## ASSIGNED TASK:
Only the lines from the one containing "You are a computer-use" to the end of the records belong in the answer; repeat them exactly and drop the pictures.

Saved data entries
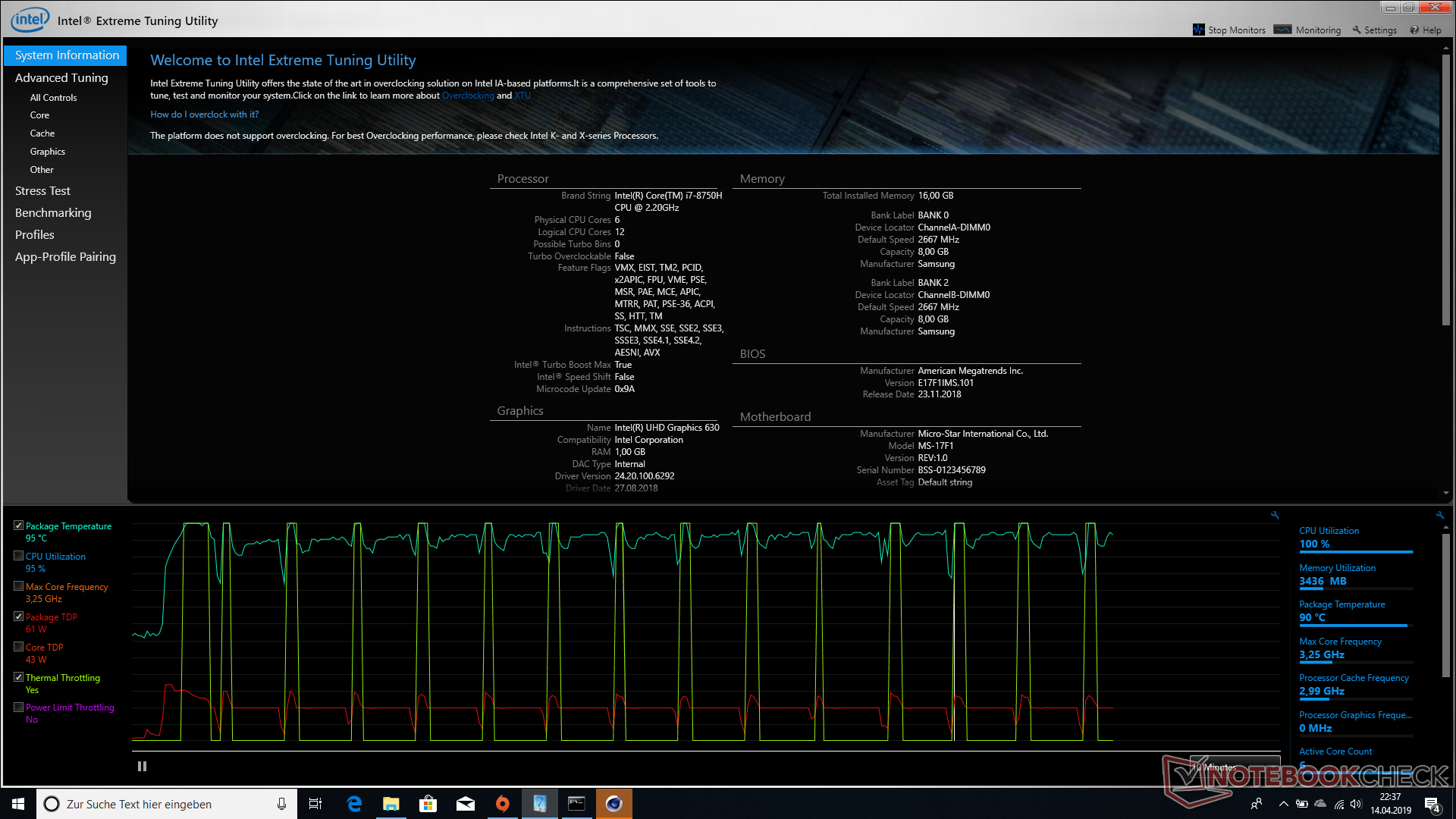Enable the CPU Utilization graph checkbox

[x=19, y=556]
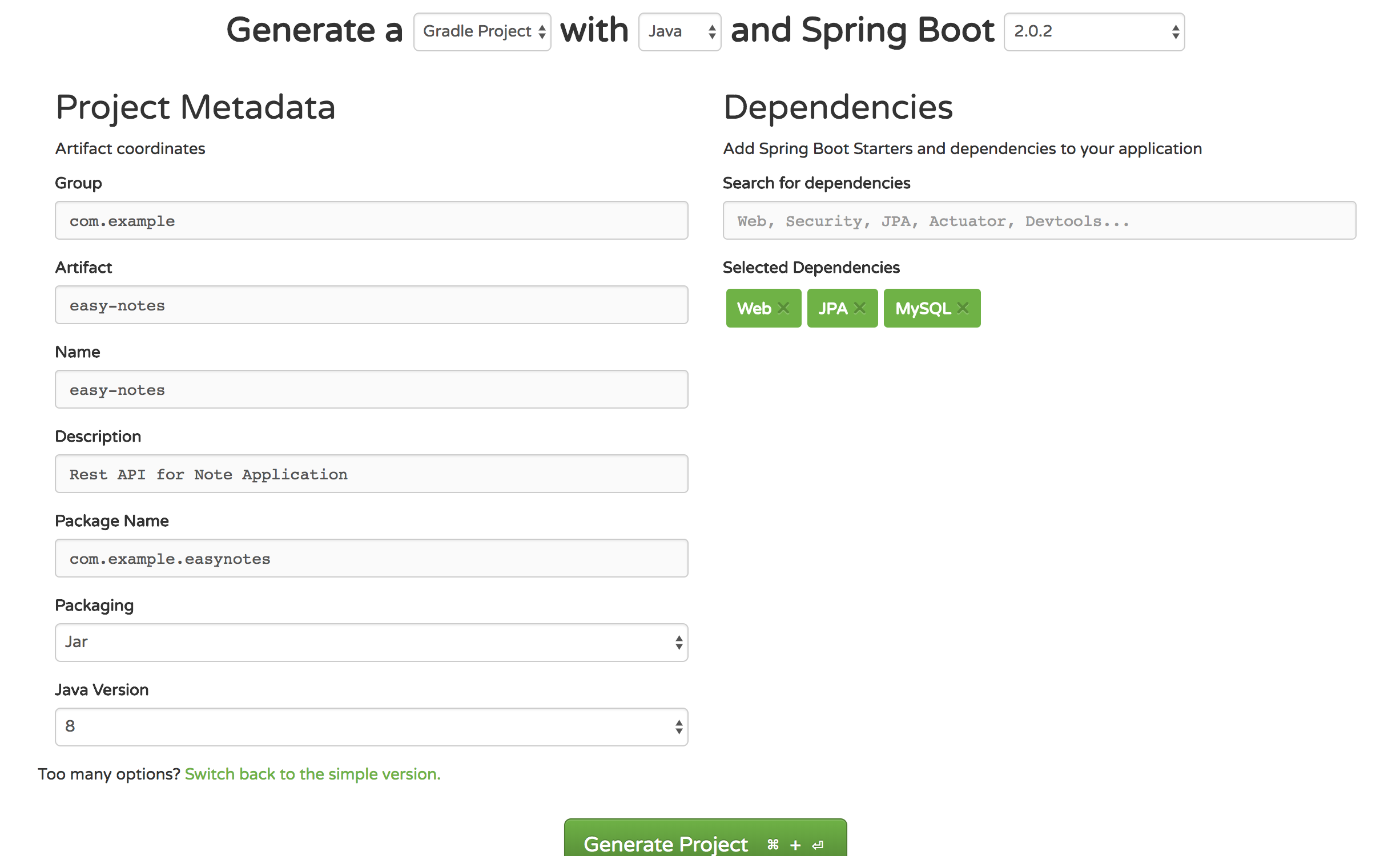1400x856 pixels.
Task: Remove the JPA dependency via X icon
Action: tap(859, 308)
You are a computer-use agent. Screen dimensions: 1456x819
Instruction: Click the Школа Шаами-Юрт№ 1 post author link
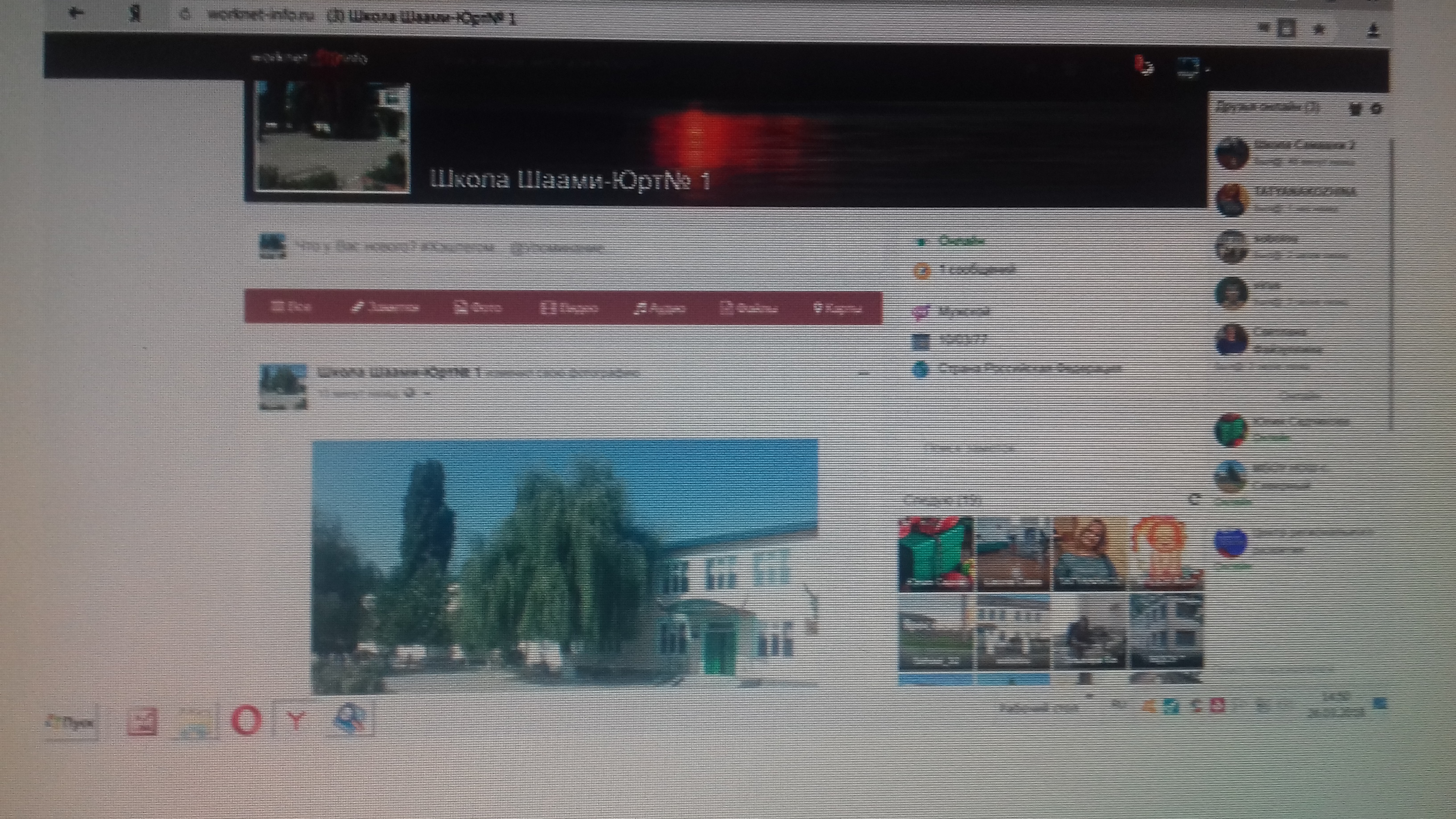tap(399, 373)
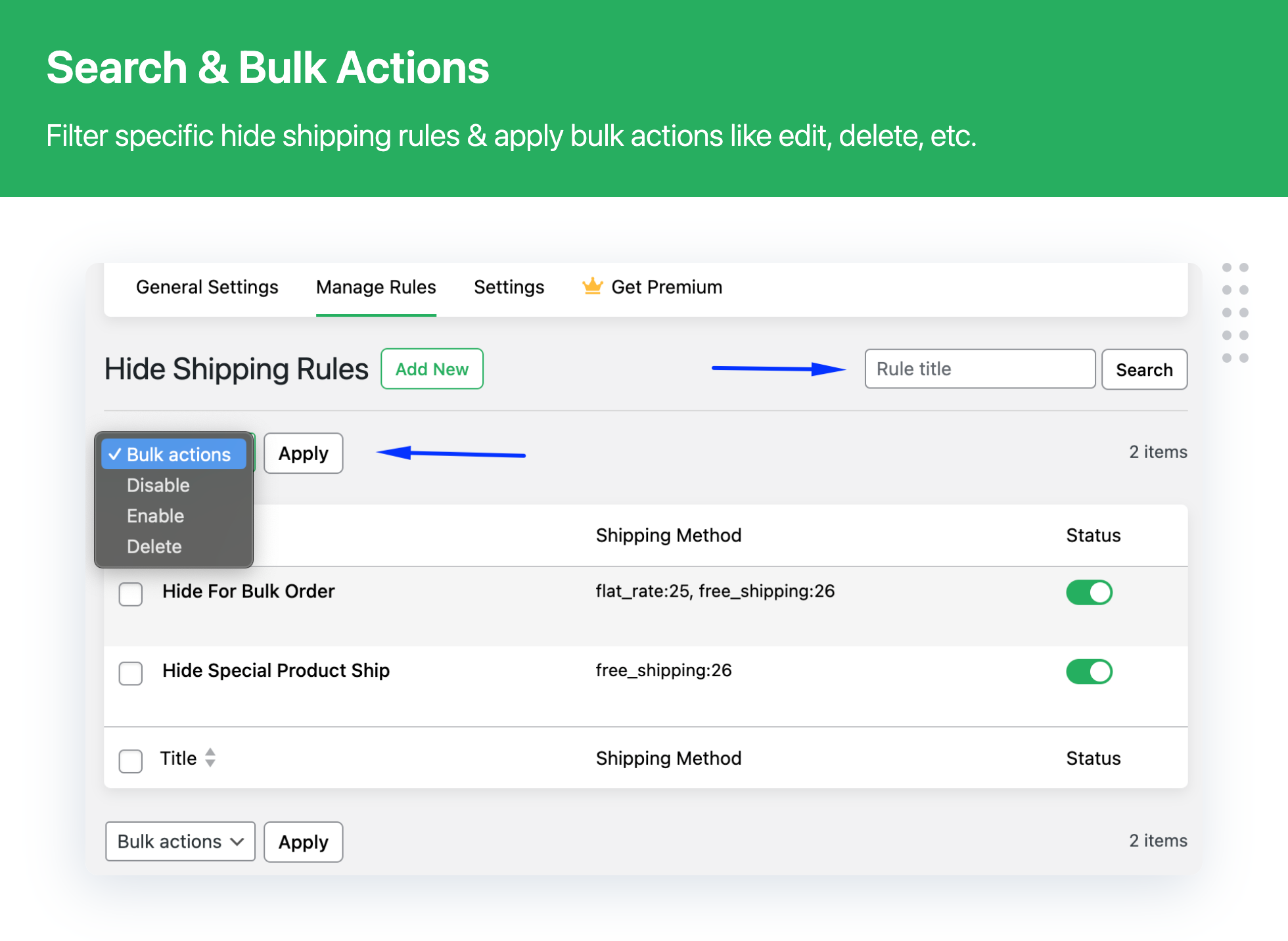1288x941 pixels.
Task: Open the bottom Bulk actions dropdown
Action: (x=180, y=842)
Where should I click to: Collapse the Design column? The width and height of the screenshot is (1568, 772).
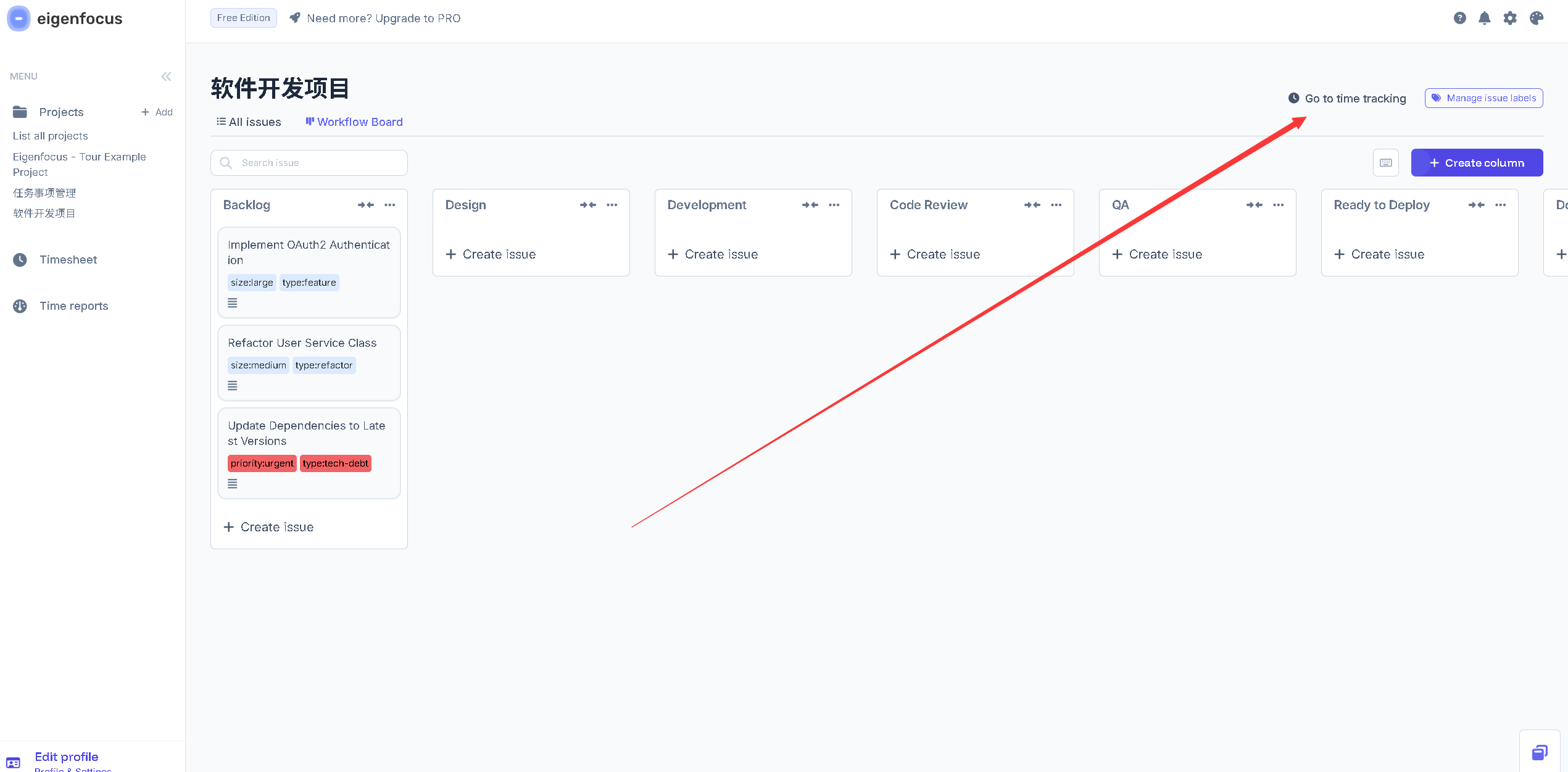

## ANSWER TO THIS PROBLEM:
You are a computer-use agent. Screen dimensions: 1456x819
Instruction: Click the Школа Шаами-Юрт№ 1 post author link
tap(399, 373)
1288x941 pixels.
Task: Open the bottom Bulk actions dropdown
Action: (x=180, y=842)
Where should I click to: Collapse the Design column? The width and height of the screenshot is (1568, 772).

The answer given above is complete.